Grotere kans op kankersoort ALCL
Vrouwen met siliconen borstimplantaten hebben een grotere kans op de zeldzame kankersoort ALCL. Dat blijkt uit een Nederlands onderzoek. De laatste jaren is een grote stijging te zien van het aantal gevallen in Nederland.
Nederlandse pathologen en plastisch chirurgen van het UMC Maastricht en VU Medisch Centrum hebben voor het eerst in kaart gebracht hoe vaak ALCL voorkomt bij deze vrouwen. Ook waren er nog niet eerder harde cijfers bekend over het risico op het ontstaan van deze vorm van lymfeklierkanker.
“De belangrijkste stap die we hebben kunnen maken, is dat we van schattingen en relatieve risico’s naar absolute risico’s zijn gegaan. Dat doen we nu als eerste in de wereld”, zegt Daphne de Jong, patholoog aan het VU Medisch Centrum.
Over de risico’s was nog weinig bekend
Nederland kan als enige land ter wereld het risico op deze kankersoort berekenen omdat alleen hier alle pathologieverslagen in een landelijke databank worden opgeslagen. Er zijn hier 200.000 vrouwen met siliconen borstprotheses, blijkt uit het onderzoek. Dat is 3,3 procent van de Nederlandse vrouwen tussen de 20 en 70 jaar.
Alma Klaver is een van die vrouwen. In 2007 werd bij haar borstkanker geconstateerd, waardoor haar borsten verwijderd moesten worden. Een jaar later kreeg ze een borstreconstructie met siliconen borstimplantaten. Over de risico’s was nog weinig bekend.
Ik wilde liever een gezond lijf dan borsten, maar ik wist niet van dit risico.
Alma Klaver, voormalig kankerpatiënt
Maar vorig jaar kreeg ze voor de tweede keer kanker. ALCL werd geconstateerd, gerelateerd aan haar borstprotheses. “Ik was in shock. En ik was heel boos, op alles en iedereen. Ook op mezelf.
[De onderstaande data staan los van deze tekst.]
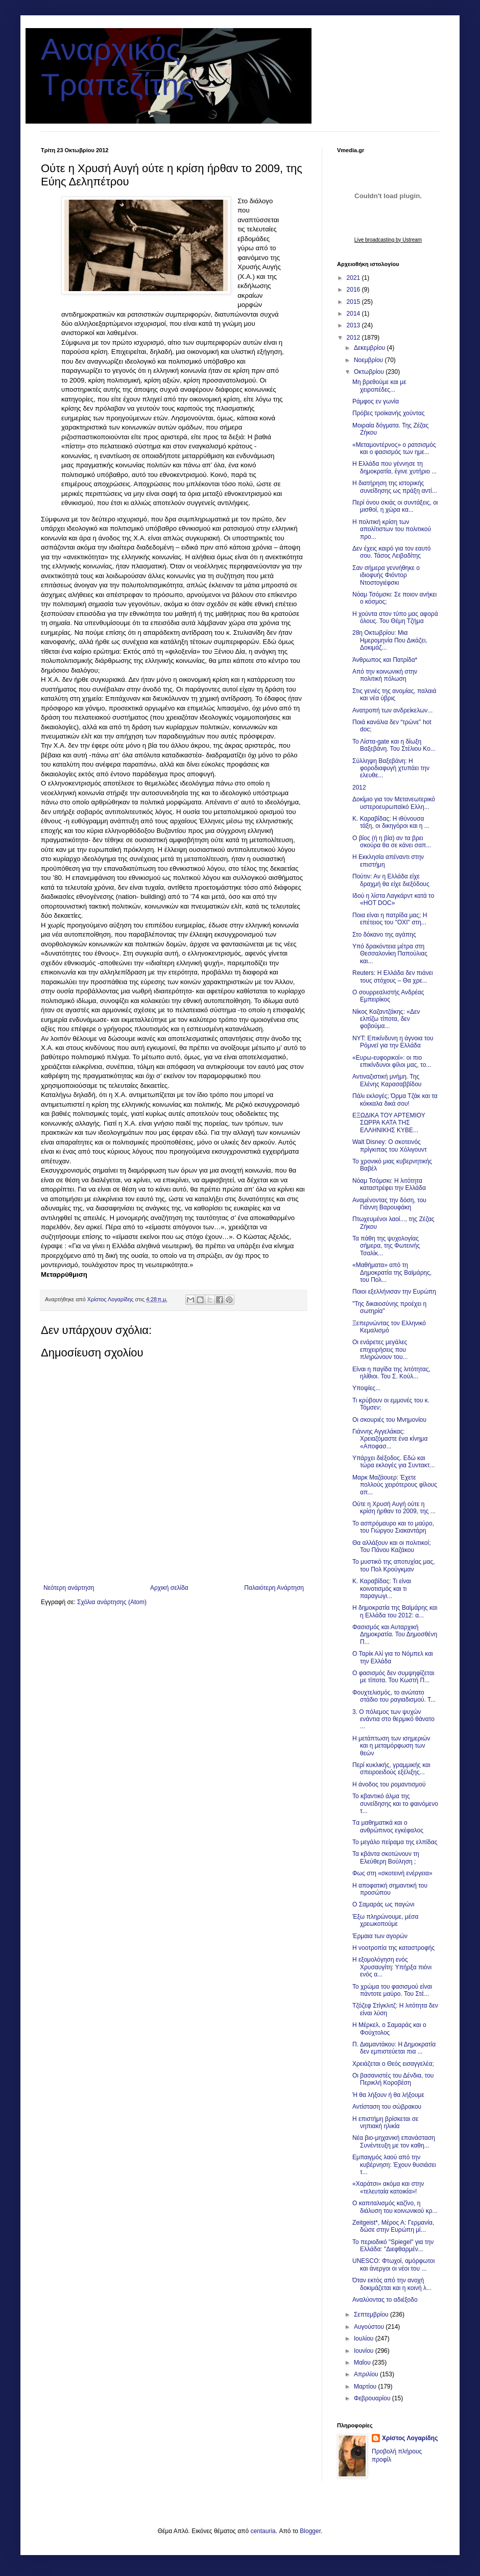 This screenshot has height=2576, width=480. What do you see at coordinates (391, 1061) in the screenshot?
I see `«Ευρω-ευφορικοί»: οι πιο επικίνδυνοι φίλοι μας, το...` at bounding box center [391, 1061].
Ik wilde liever een gezond lijf dan borsten, maar ik wist niet van dit risico.”
Een ophoping van kwaadaardige cellen
De vorm van kanker is een reactie op het vreemde materiaal van de prothese. Een afweerreactie is op zich normaal, zegt René van der Hulst, plastisch chirurg en een van de onderzoekers. “Het wordt een soort litteken. Dat is te vergelijken met het hebben van een splinter in je lichaam.”
Hij vervolgt: “Maar heel soms ontstaat er een abnormale reactie om de prothese heen, en krijg je een ‘lymfoom’: een ophoping van specifieke cellen van je lymfekliersysteem. Die zijn te bestempelen als kwaadaardig.”
De onderzoekers stelden vast dat dit is gebeurd bij 32 patiënten tussen 1990 en 2017, gemiddeld twee gevallen per jaar. Maar bijzonder genoeg stijgt het aantal. “In 2017 hebben we 11 patiënten geïdentificeerd”, zegt patholoog De Jong. “En dat is verontrustend.”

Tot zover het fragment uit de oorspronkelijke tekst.